Se tens andado pelo Facebook, Instagram ou Twitter (X) nas últimas semanas, já sentiste o cheiro a esturro. De repente, parece que surgiu uma onda coordenada de ódio contra a DIGI. Será que são clientes reais ou há mãozinha para travar a debandada geral? Vamos pôr os pontos nos is. A DIGI entrou em Portugal como um elefante numa loja de porcelana. Partiu preços, obrigou a concorrência a mexer-se (finalmente!) e gerou filas de espera. Mas, com o sucesso, veio algo muito estranho: uma vaga de comentários tóxicos, alarmistas e, muitas vezes, suspeitos. Será um ataque à DIGI?
Ataque à DIGI? A guerra suja nas redes sociais e o pânico!
Estamos a assistir a uma campanha de desinformação ou a DIGI é mesmo um desastre? A resposta é: um pouco dos dois, mas com muito jogo sujo à mistura.

O fenómeno dos “Perfis Fantasma”
Já reparaste no padrão? Sai uma notícia sobre o sucesso da DIGI ou sobre a descida de preços, e a caixa de comentários enche-se instantaneamente.
Muitas vezes, não são críticas construtivas do tipo “o técnico atrasou-se”. São mensagens apocalípticas: “Cuidado, vão roubar os vossos dados!”, “O barato sai caro!”, “É uma empresa de leste sem garantias!”.
Se clicares nestes perfis, o que encontras? Muitas vezes são contas criadas há dias, sem foto, ou com fotos genéricas, que curiosamente só têm atividade para falar mal da nova operadora. Em linguagem técnica, isto chama-se Astroturfing: a prática de criar uma ilusão de apoio ou rejeição popular espontânea, quando na verdade é tudo orquestrado.
O medo é real (para a concorrência)

Não sejamos ingénuos. MEO, NOS e Vodafone tiveram o mercado na mão durante anos com preços alinhados. A DIGI veio acabar com a festa.
Temos recebido relatos de leitores sobre táticas de vale tudo nas linhas de retenção:
Operadores a dizer que a fibra da DIGI não é verdadeira.
Avisos de que a DIGI limita a velocidade ou vai sair de Portugal daqui a 6 meses.
Propostas indecentes para quem quer mudar, oferecendo agora o que diziam ser impossível há um mês.
Esta agressividade comercial transborda para as redes sociais. Plantar dúvidas sobre a segurança dos dados ou a qualidade da rede é a forma mais fácil de travar quem está indeciso.
Mas atenção: A DIGI não é imune a críticas!
Para que esta guerra suja funcione, ela precisa de se basear em factos. E a verdade é que a DIGI está com dores de crescimento (o que é normal). E isso dá munição aos haters.
Sim, o apoio ao cliente está muitas vezes incontactável. Sim, há instalações a falhar e portabilidades que demoram mais do que deviam. Mas isto são problemas logísticos de uma empresa que teve uma adesão explosiva, não são esquemas para roubar ninguém.
Há uma diferença gigante entre um cliente real a dizer “Estou frustrado porque ninguém atende o telefone” e um perfil falso a dizer “Não adiram, é uma burla!”.

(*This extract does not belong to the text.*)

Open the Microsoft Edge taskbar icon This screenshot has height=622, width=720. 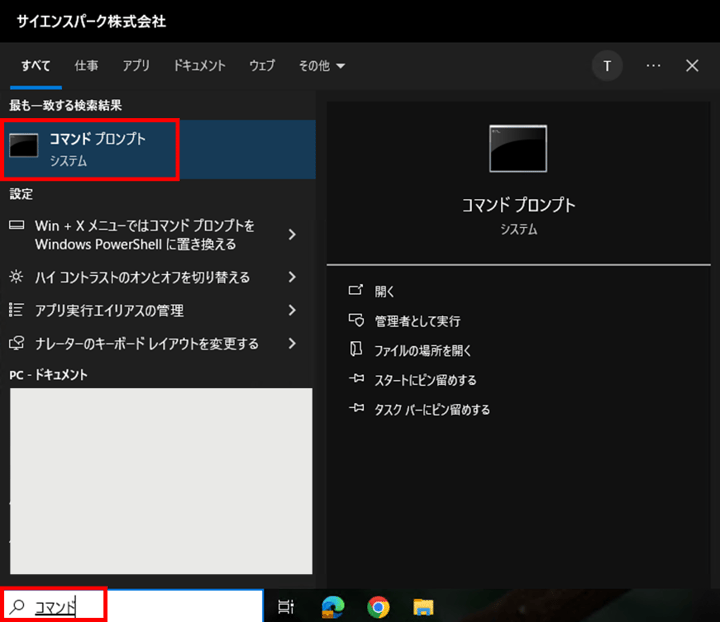click(332, 606)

O que deves fazer? Abre a pestana!
Nesta altura do campeonato, tens de ter um filtro apurado:
Ignora o alarmismo: Comentários vagos sobre “segurança” ou “origem romena” são, na sua maioria, ruído para te assustar.
Valoriza queixas reais: Se alguém se queixa de atrasos na instalação, isso é informação útil. É o preço a pagar por aderir no início.
Aproveita a guerra: Mesmo que não mudes para a DIGI, usa os preços deles para renegociares o teu contrato atual. O poder está finalmente do teu lado.